[发明专利]一种高效快速微藻藻红蛋白分离纯化方法

摘要

本发明涉及一种采用超声波破碎、硫酸铵分级沉淀和强阴离子交换柱层析分离纯化微藻藻红蛋白的方法。首先将冻干藻粉及藻泥按1∶20～25加蒸馏水进行溶解，用超声波破碎、高速冷冻离心，得藻红蛋白粗提液。加入固体硫酸铵至一定的饱和度时进行分级沉淀，磷酸钠缓冲液平衡透析，离心20min后，采用强阴离子Capto^TMQ柱层析交换柱层析将上清液一步纯化，得到藻红蛋白。
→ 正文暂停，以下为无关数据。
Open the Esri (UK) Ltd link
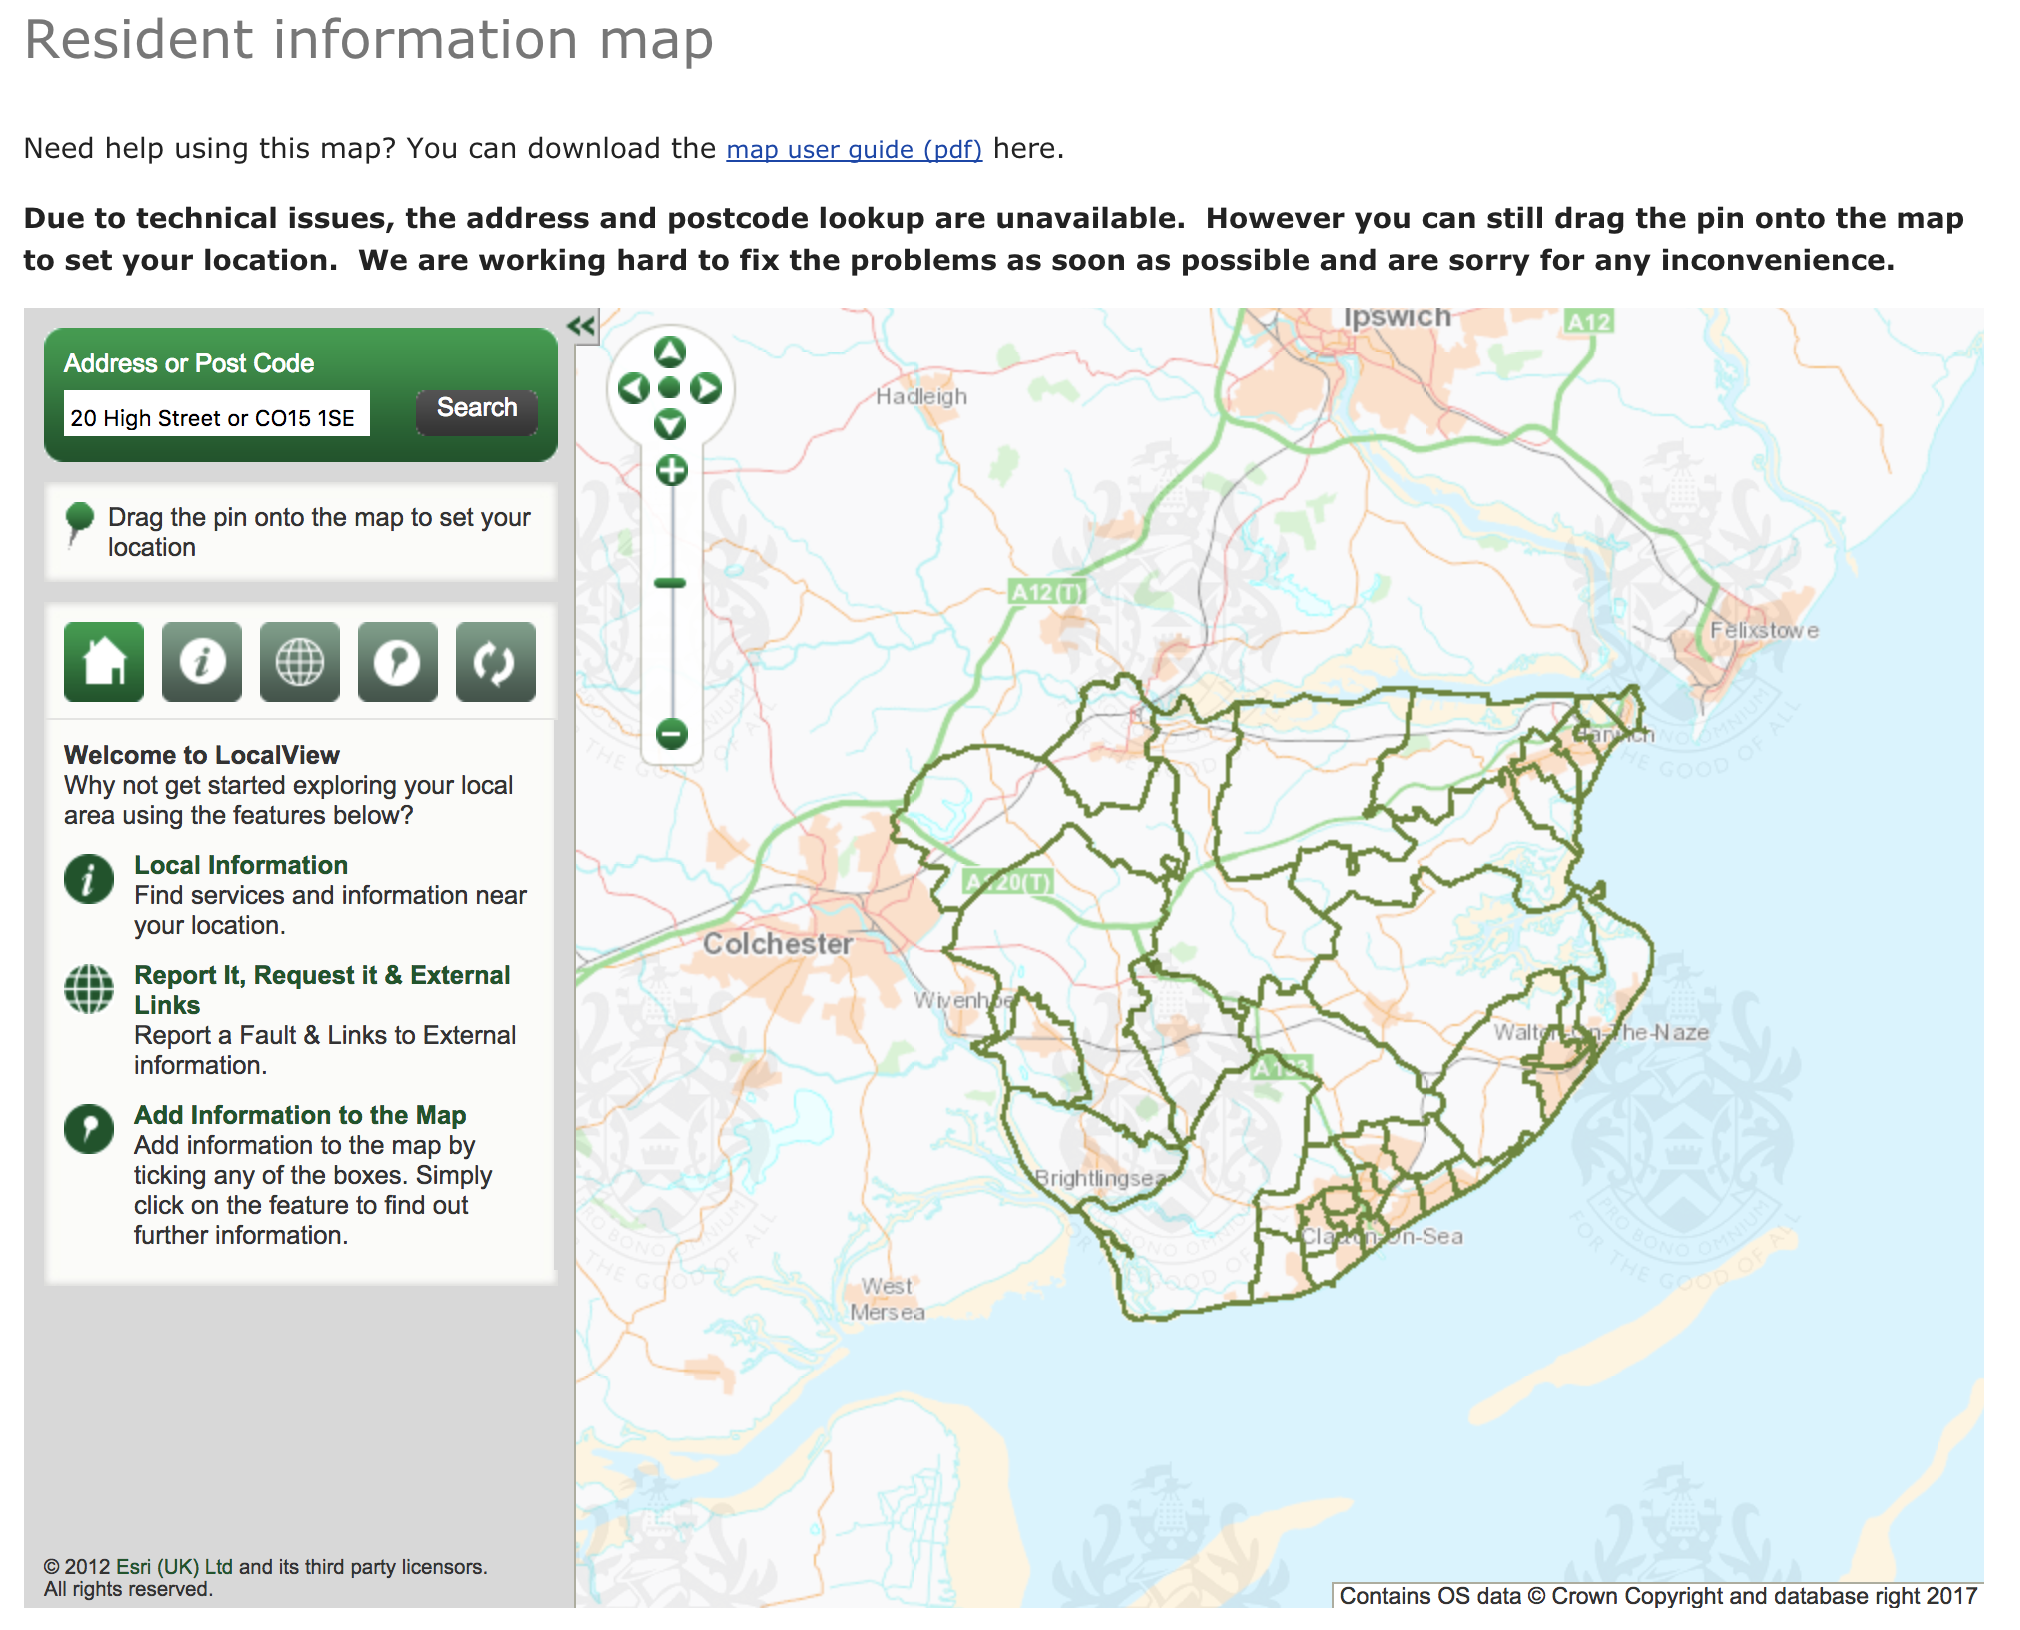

本发明通过硫酸铵分级沉淀、强阴离子交换柱层析一步纯化得到藻红蛋白，其纯度达到OD₅₄₅/OD₂₈₀＝5.70，具有纯化效果好、上样量大、样品得率高等特点，所分离得藻红蛋白纯度达到5.70，总收率63％，聚丙烯酰胺凝胶电泳显示一条带。

主权项

1、一种采用硫酸铵分级沉淀和离子交换层析分离微藻藻红蛋白的方法，其特征是：I、藻粉加蒸馏水用超声波破碎细胞，破碎后用高速冷冻离心机4℃、6000r/min离心20min，离心分离上清液，沉淀的藻泥加蒸馏水用超声波再行破碎2次，合并上述破碎后所得全部上清液即为藻红蛋白粗提液；II、藻红蛋白粗提液加入饱和度分别为20％、35％、50％、65％和80％固体硫酸铵，过夜、进行离心沉淀，取沉淀溶于少量蒸馏水装入透析袋中蒸馏水透析，磷酸钠缓冲液平衡透析，将透析后的样品离心，取上清液即为上样样品；III、将样品上样于平衡好的强阴离子交换剂CaptoTM Q离子交换柱柱顶，用0.01mol/L-0.02mol/L缓冲液洗柱直至280nm处吸收峰回到基线，用1.0～2.0mol/L NaCl进行梯度洗脱，流速1.5mL/min。